A primary focus of this project is to offer a distinct, comprehensive theoretical foundation for the study of law and visualisation. Of existing theories on law and culture, the view of law not only as an institutional fact, but also as a communal, communicative and cultural system, has found fertile grounds in analytic philosophy and system theories (Wittgenstein and Luhmann), the mid-twentieth century studies on law and rhetoric (Perelman 1958), and the emerging studies on law, poetics and rhetoric (Boyd White, see below). Noting that these theories primarily are focused on law as texts, their characterisation of law as a cultural artefact nevertheless provides the best available starting point for a study on law and visualisation, both historically and contemporary. So far, only a few and disperse studies on law and visualisation have been conducted. The topic has yet to form a succinct research tradition based on a set of integrated theories. Hence, all three parts of this project aim at contributing to the development of a theoretical foundation for the study of law and visualisation.
The empirical emphasis of this project concerns both selected aesthetical fields (filmmaking, art and architecture) and historical-legal material, both textual and visual. Interpreting the relation between law and visuality may inform legal community and legal science of how key legal concepts are understood and expressed visually. Philosophers such as Richard Rorty have argued that creative expressions are perhaps better suited to convey understanding of law and justice than highly theoretical fields like philosophy itself (Rorty 1989). Accepting Rorty’s observation it is suggested that artists, architects and filmmakers have left us a rich heritage of visual expressions of key legal concepts and events that may be explored in the interest of legal science. Particular attention is given to filmmaking as it furnishes us with the most influential and powerful visual representation of key legal concepts today. Lawyers’ existing interest in film’s visualisation of legal concepts focuses primarily on identifying whether the legal rules are rendered correctly or not (i.e. Bergman/Asimow 1996). Films as a source of knowledge for legal understanding have yet to be appreciated. As a consequence, the third study of this proposal devotes itself to a comprehensive empirical investigation on how legal concepts have been understood and expressed by filmmakers in the twentieth century in a legal-cultural study. The project will also yield empirical studies of how legal concepts are conveyed in art and architecture. Although somewhat subdued in its influence compared to films, they are of significance due to their long tradition, permanency and physical presence in the community. The first and second study will combine their theoretical investigations with visits both to the visual level of legal language (see below for this) and to the representation of legal concepts and institutions in the history of art and architecture.

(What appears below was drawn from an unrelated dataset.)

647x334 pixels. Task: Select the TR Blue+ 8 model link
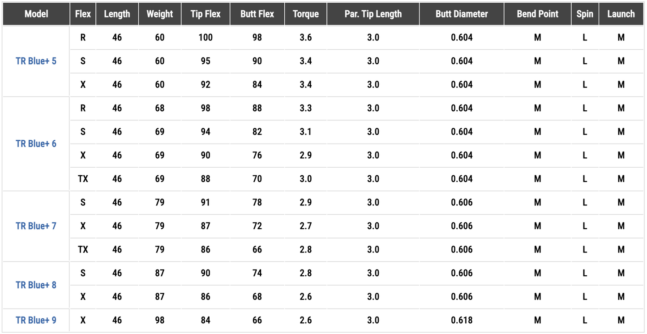click(36, 285)
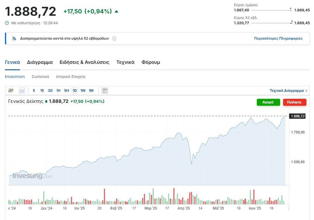
Task: Click the delayed-data clock icon
Action: coord(7,23)
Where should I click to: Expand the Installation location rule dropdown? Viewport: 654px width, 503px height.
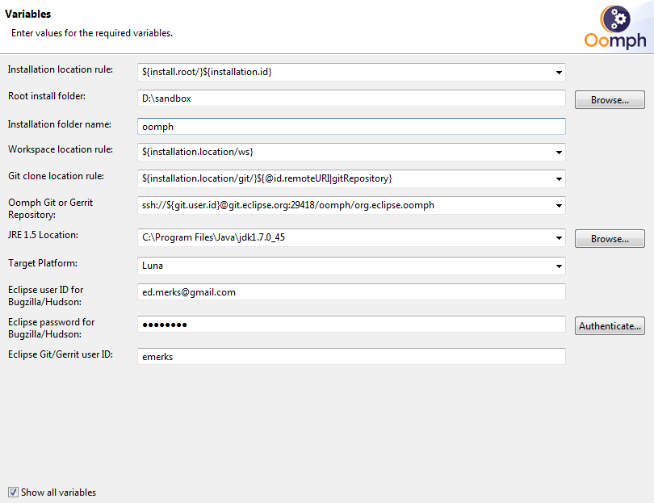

The remainder of this proposal has three parts. The somewhat novel character of the study of law and visualisation demands a more detailed explanation, naming some of the recent international trends and studies in the field of law, culture and visualisation (II). The three individual contributions are presented (III), and finally a description of the scope and organisation of the project is given (IV).
II. BACKGROUND – LAW, IMAGE AND CULTURE
1. Law as communication
The concept of ‘law as communication in society’ (Luhmann 1996) is an important starting point to discuss the interaction between law and visualisation. The communal and communicative view of law challenges the tendency in Western European research to view law merely as a system of institutionally established and managed rules. As institutions undoubtedly are important to understand law’s function in society, this theory asserts that law is also composed of communicative and communal constructions with corresponding functions. As a corollary to this characterisation of law’s function, visual representations on and of law becomes of interest. Studies have been conducted on how creative expression may shape political conceptions (Murray Edelman 1995), however little is written on how the view of law as communicative and communal constructions affect legal science.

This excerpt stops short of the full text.